» 課題文
以下の抜粋を読み、次の問いに答えよ。
(a) 見沼代親水公園駅に着いた時刻は何時か。
(b) 見沼溜池を作ったのは誰で、当時どんな役職にあったか。
(c) 井沢氏の技術は何と呼ばれるか。

» 抜粋
午後2時20分に、日暮里・舎人ライナーの終点、見沼代親水公園駅に
到着します。
01駅

この「見沼代」というのは江戸検定2級のテキストで
学んだことがあり、ぜひ現地を訪れてみたかったのです。
誤りを恐れずに、ものすごく簡略化して書くとこういう事です。

1.江戸初期、この地に農業用の灌漑用水を確保するため、関東郡代
 であった伊奈忠治が堤防を作って、見沼溜池を作った。
2.時が経つにつれ、流砂などでこの溜池がだいぶ使えなくなってしまった。
3.このため、紀州藩出身の八代将軍、徳川吉宗公が、地元の紀州から
 連れてきた井沢弥惣兵衛為永が、見沼わる用水路を造り、これを
 見沼代用水と呼んだ。
4.ちなみに元々の伊奈氏の技術を関東流、井沢氏のそれを紀州流という。
5.農業用水としての役目を終えた今、親水公園として人々の憩いの場所
  として満ち足りた余生を過ごしている。

てぇところでしょうか。駅の東側はそのまま見沼代親水公園に入れる
様になっており、余りに分かりやすい表示も、これこの通り02公園入口

上の写真のすぐ右側にそれらしい噴水施設ができています。03公園入口部
この壁の様なオブジェの裏側がこれです。

項目の座標データ
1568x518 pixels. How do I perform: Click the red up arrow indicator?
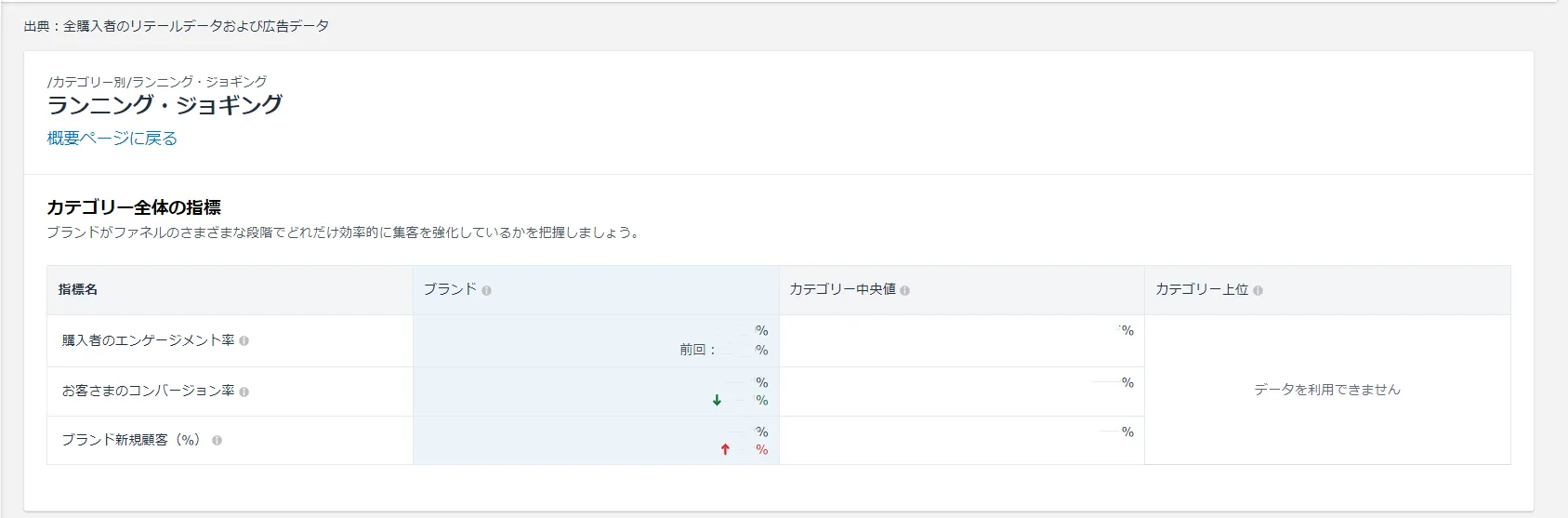[725, 450]
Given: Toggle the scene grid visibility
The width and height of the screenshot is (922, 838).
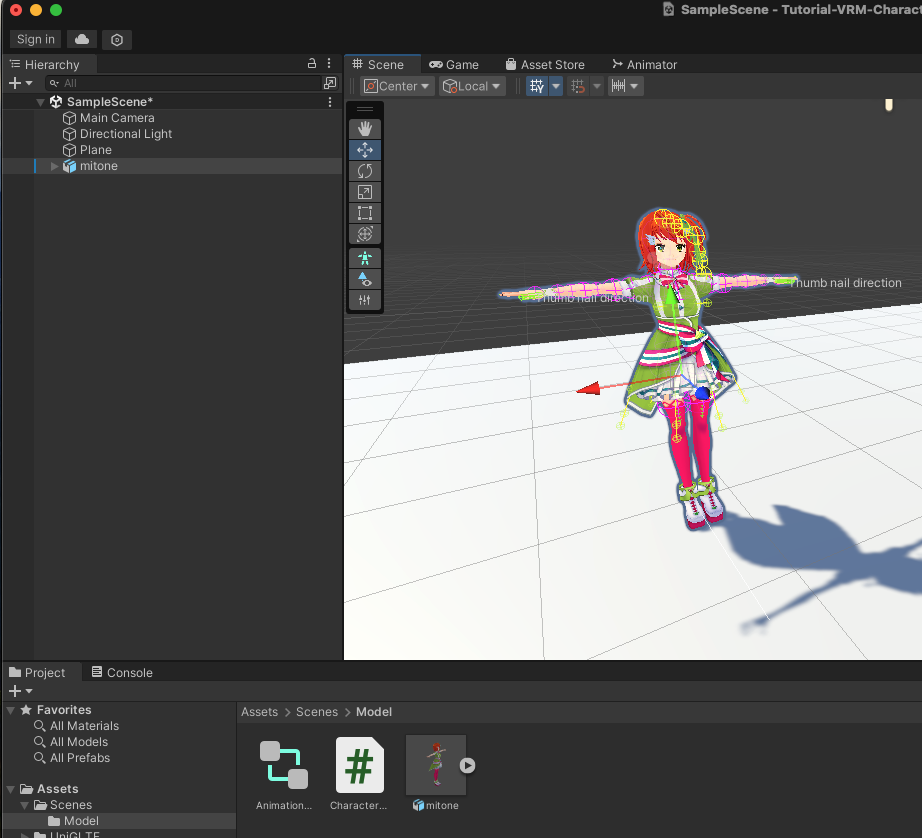Looking at the screenshot, I should click(x=538, y=86).
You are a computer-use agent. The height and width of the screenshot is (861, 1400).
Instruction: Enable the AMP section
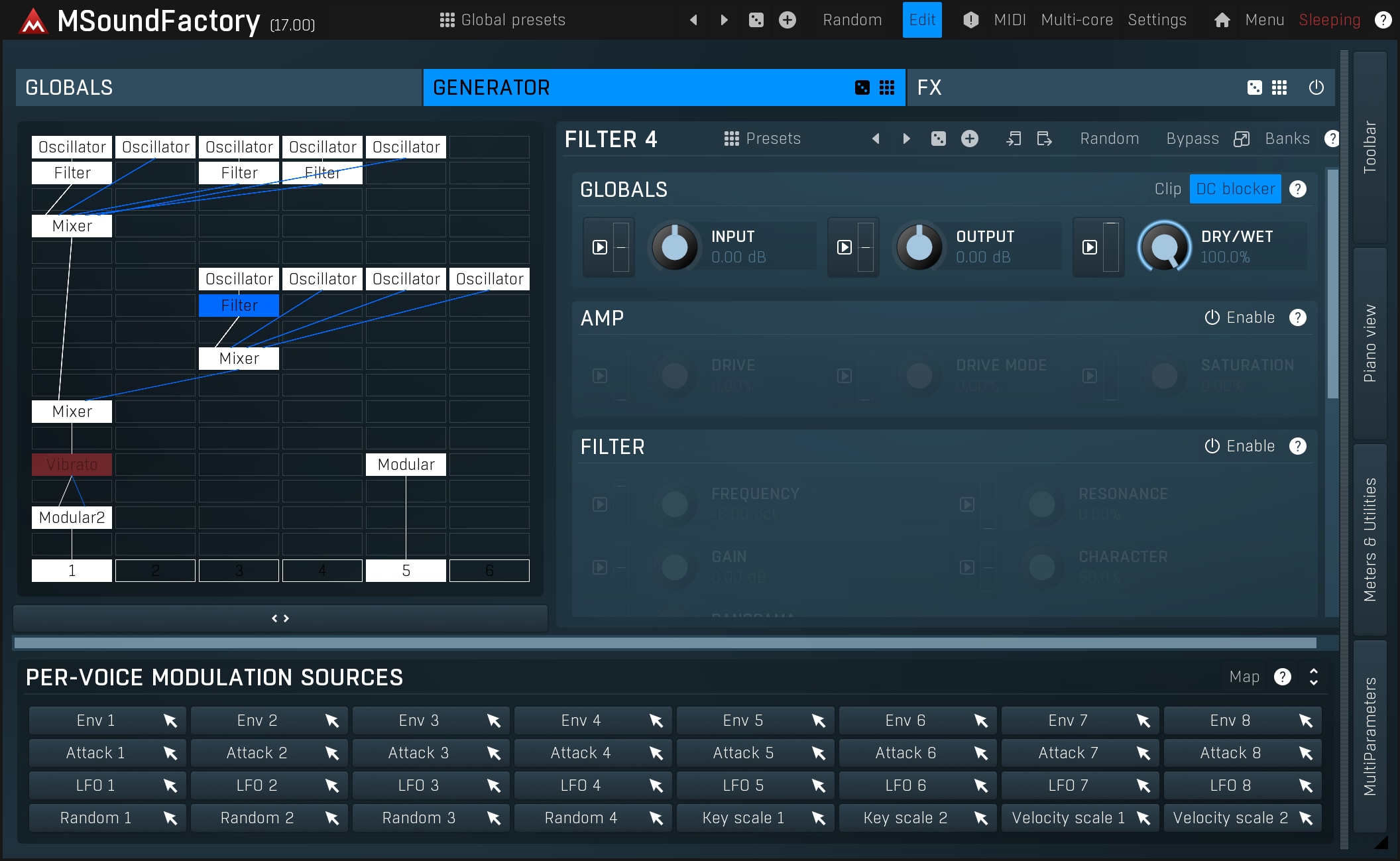coord(1240,318)

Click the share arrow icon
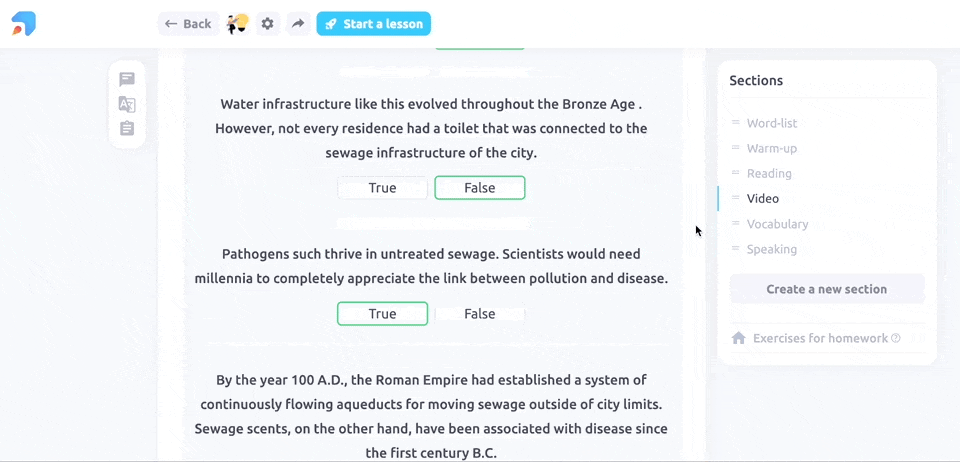click(x=297, y=24)
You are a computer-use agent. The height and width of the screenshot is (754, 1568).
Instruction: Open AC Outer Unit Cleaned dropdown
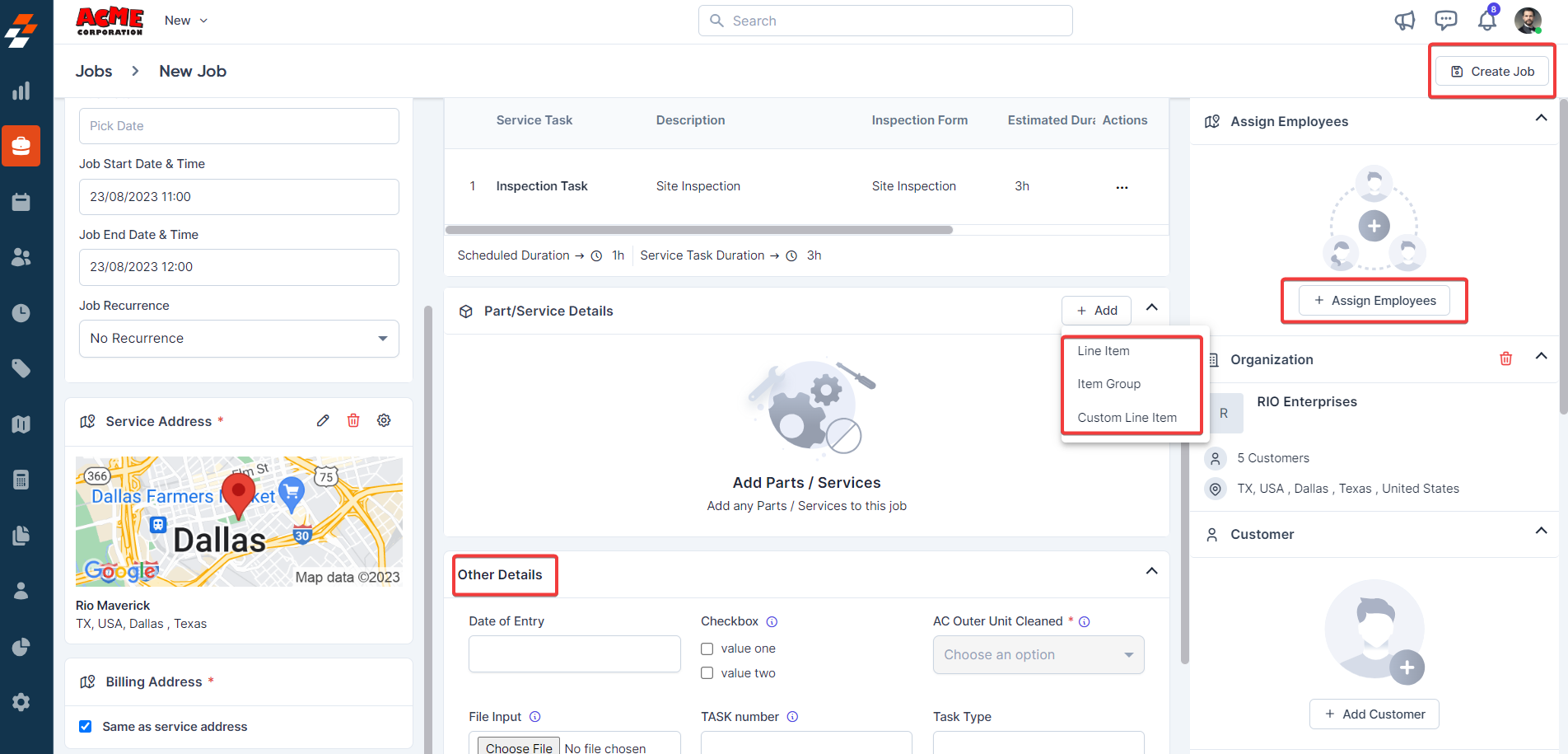click(1038, 655)

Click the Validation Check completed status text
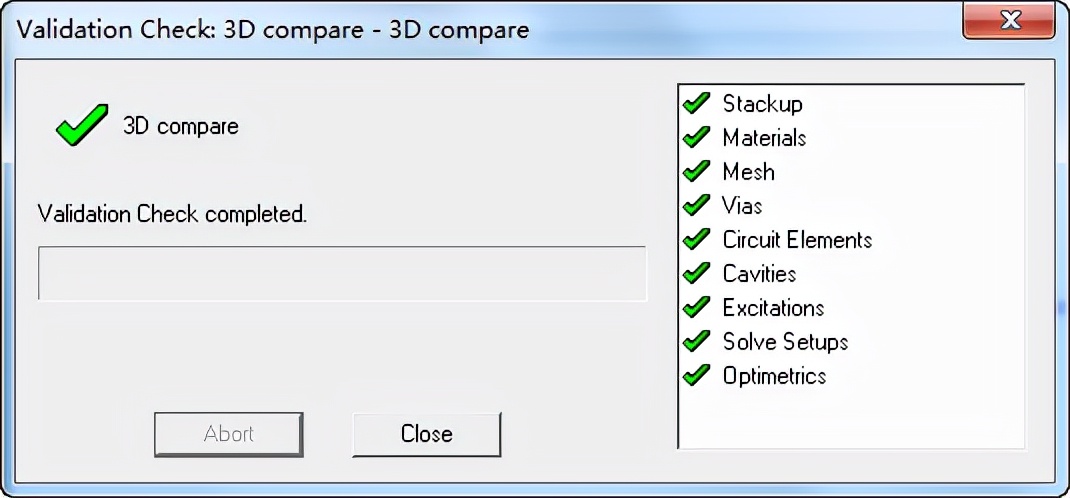(172, 214)
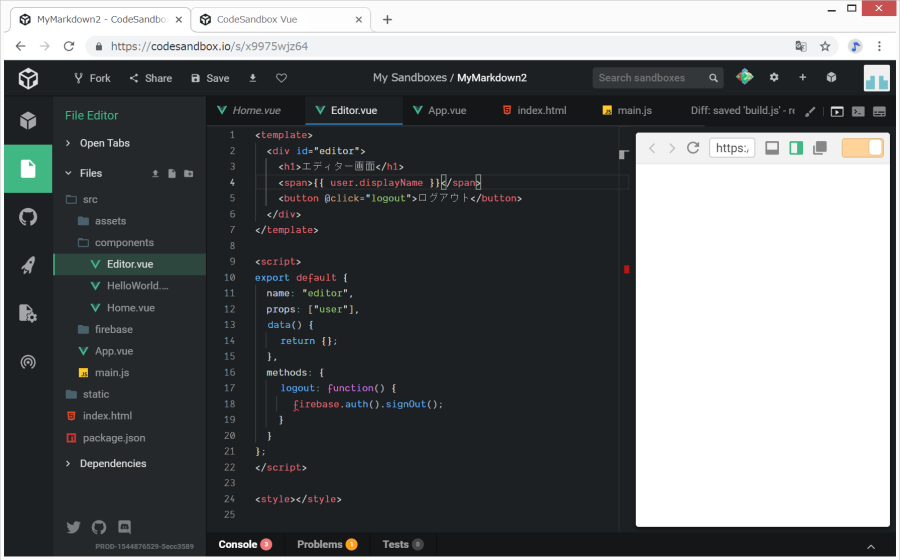Toggle the bottom-panel preview layout icon

pyautogui.click(x=772, y=148)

» 解答
(a) 午後2時20分。
(b) 伊奈忠治で、関東郡代であった。
(c) 紀州流。